Operation Christmas Child – Shoebox Collection Week is Here!

Looking for space to breathe

Originally published Monday, 29 July 2013.

I'm out here in our side yard, pulling a paint-splattered brush handle back and forth across white primed wood. It's quiet here, underneath the green tarp we use for camping and Justin pulled up across the fence to shield me from the sun while I work.

Since returning from vacation I have been opening too-full cupboards here and tossing upside drawers stuffed with things we don't need. An unfamiliar, uncomfortable ache surprises me, propelling me toward ridding this little house of things cluttering our precious space. Things making my heart feel tight, worn, distracted.

Shelves of toys. Stacks of art supplies and piles of clothes ill-fitting and no longer worn. My boys and little girl's collections over the spring need to be tended to--walking sticks, a broken, homemade wooden bow, end-of-school letters, bent paper airplanes, broken plastic army men, Barbies long-since enjoyed. The abundance of things can paralyze me, making a new part of me feel almost sick. And we--the kids and I--spend time each week, these long summer days, clearing things out, making space in our hearts for less--things, clutter, stuff.
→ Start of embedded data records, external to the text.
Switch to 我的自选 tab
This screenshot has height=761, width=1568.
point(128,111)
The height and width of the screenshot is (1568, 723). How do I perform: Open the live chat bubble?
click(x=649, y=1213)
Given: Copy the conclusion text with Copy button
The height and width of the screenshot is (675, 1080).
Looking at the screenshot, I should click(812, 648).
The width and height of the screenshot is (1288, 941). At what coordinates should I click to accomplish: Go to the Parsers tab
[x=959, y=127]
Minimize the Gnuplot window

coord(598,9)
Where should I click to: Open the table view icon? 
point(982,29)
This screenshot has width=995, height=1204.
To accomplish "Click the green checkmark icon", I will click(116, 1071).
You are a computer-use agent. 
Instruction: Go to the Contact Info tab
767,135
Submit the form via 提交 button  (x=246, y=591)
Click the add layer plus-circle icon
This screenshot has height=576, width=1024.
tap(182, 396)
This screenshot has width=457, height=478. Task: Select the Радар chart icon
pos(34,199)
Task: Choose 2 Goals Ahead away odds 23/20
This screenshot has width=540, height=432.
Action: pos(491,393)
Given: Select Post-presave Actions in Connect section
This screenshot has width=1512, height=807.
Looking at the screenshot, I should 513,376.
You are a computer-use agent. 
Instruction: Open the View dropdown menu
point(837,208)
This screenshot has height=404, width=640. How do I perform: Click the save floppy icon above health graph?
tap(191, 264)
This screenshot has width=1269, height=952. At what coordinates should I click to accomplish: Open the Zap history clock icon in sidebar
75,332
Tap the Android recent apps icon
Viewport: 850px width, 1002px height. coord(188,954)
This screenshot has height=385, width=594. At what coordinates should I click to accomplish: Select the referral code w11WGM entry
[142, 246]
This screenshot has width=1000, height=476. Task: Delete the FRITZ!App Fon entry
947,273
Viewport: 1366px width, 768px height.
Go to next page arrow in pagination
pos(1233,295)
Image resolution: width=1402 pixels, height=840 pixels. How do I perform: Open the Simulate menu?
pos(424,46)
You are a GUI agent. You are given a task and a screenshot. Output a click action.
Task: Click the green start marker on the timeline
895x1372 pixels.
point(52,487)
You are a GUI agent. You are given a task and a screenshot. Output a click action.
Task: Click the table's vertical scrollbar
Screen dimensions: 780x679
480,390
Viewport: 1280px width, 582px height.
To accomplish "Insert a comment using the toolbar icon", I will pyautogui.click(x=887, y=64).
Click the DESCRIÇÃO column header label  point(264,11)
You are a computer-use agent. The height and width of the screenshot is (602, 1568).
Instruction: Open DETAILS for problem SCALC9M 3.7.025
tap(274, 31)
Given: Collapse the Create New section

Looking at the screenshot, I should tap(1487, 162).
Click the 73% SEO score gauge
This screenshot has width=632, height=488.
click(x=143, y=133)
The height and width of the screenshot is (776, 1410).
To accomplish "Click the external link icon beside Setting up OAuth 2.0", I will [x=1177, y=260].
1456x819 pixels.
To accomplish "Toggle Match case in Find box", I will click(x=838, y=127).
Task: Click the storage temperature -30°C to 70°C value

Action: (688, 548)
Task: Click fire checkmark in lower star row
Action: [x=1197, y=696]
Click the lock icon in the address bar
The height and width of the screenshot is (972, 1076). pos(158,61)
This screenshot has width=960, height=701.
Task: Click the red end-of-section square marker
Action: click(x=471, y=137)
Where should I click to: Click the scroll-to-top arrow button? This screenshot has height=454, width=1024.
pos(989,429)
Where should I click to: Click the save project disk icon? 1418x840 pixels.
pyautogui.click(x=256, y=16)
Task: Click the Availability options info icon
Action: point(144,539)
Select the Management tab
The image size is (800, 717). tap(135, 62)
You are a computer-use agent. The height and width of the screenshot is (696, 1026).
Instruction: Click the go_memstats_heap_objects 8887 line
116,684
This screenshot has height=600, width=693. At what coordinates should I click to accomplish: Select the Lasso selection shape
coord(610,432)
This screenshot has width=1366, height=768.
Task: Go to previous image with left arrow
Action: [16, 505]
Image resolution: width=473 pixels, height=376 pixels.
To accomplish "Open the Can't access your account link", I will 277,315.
I have friends who inspire me with their pursuit of clearing out of their home anything non essential, anything unneeded or nonsacred.  Kristin's space is a haven of beauty and light and white. Her home is a sanctuary to writers and artists and friends--creatives whose hearts need space to think and feel and breathe. I spend a June morning here, the next to the last day of school, ensconced in a pillowed chair in her backyard, watching sunlight on grass and listening and scrawling down love letters with shaky hand.

I tell her, my sweet, wise friend, upon leaving, "I am wrapped up in peace here. Your home is beautiful." And I can't tell if it is the beauty of the space--her wide-open-space rooms--I am talking about, or the way my heart feels when I cross the steps of her front door. She responds, "everything in here can only stay if it has a place." If there is no place for the item, no matter how beloved, it must be shed. And I realize the physical can manifest peace when married with space for each of us, uniquely, to breathe.

Perhaps, this is peace, a friend who loves and encourages me on--my finding of a space where I am Home.

In the mean time I haul things out of my house and brush on this old dresser what I think must be one of the colors of heaven. . .

This Father of mine is wrestling me--the Artist who fights for freedom with beauty-- showing me new ways He wants me to be free.

How is the Father tugging on your heart, this summer?